Start of Data for the task

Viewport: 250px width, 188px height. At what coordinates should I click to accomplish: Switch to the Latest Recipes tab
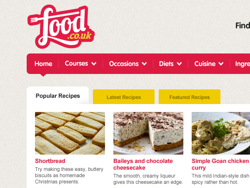point(124,97)
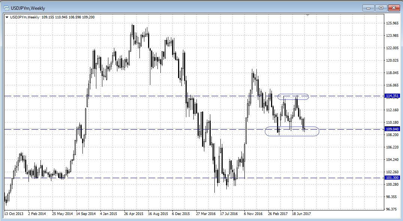This screenshot has height=221, width=403.
Task: Click the 118.045 value on price scale
Action: 392,73
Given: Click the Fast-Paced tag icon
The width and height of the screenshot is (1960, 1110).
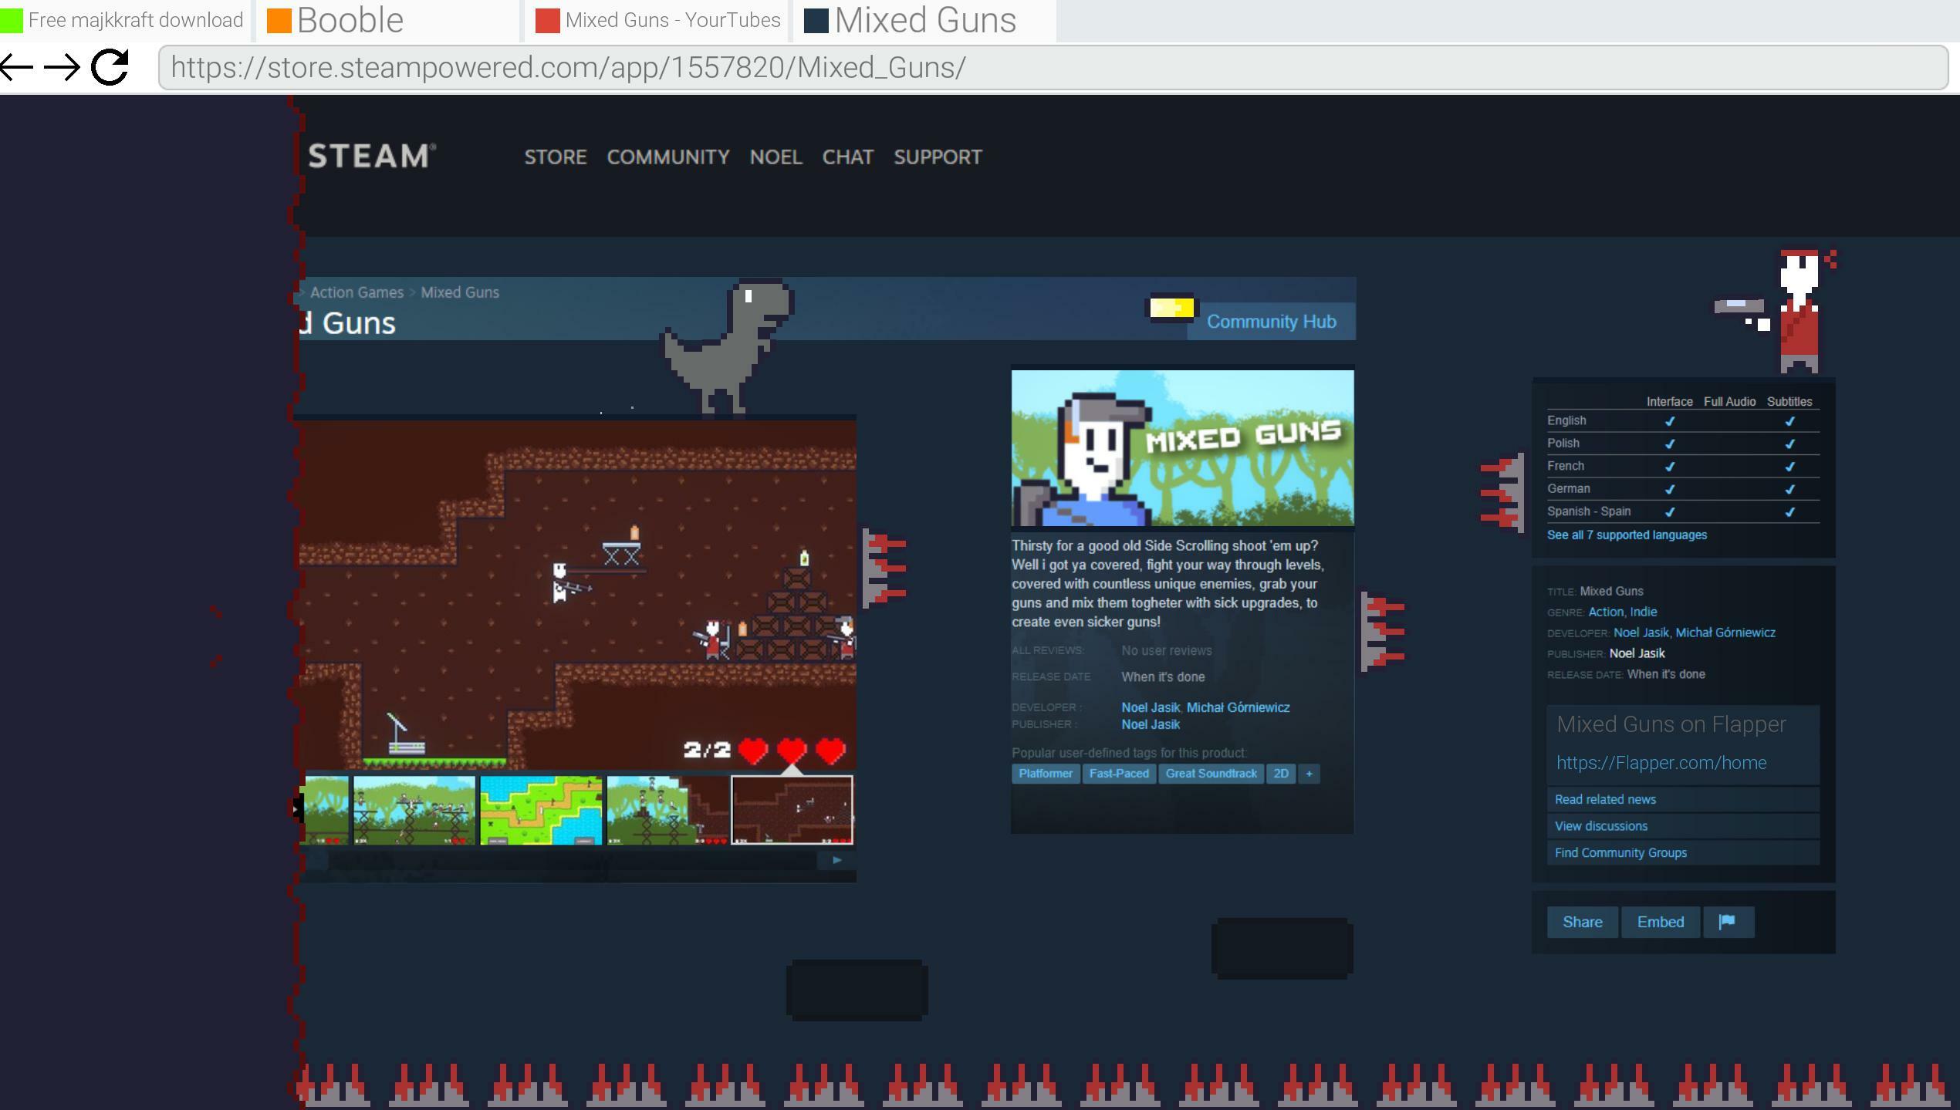Looking at the screenshot, I should [1117, 772].
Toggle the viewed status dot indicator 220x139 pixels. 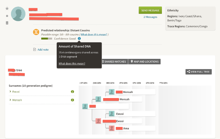(7, 16)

End of Data for the task

» What is expected: The answer must consist solely of the lines from the first line of the records through the line containing "Given: Click the Fast-Paced tag icon", reproduced exactly and without the pictures.

» Problem solution:
Viewport: 250px width, 188px height. At what coordinates should I click to accomplish: Switch to the Latest Recipes tab
point(124,97)
This screenshot has height=221, width=403.
Task: Click the 118.045 value on price scale
Action: 392,73
Given: Click the Fast-Paced tag icon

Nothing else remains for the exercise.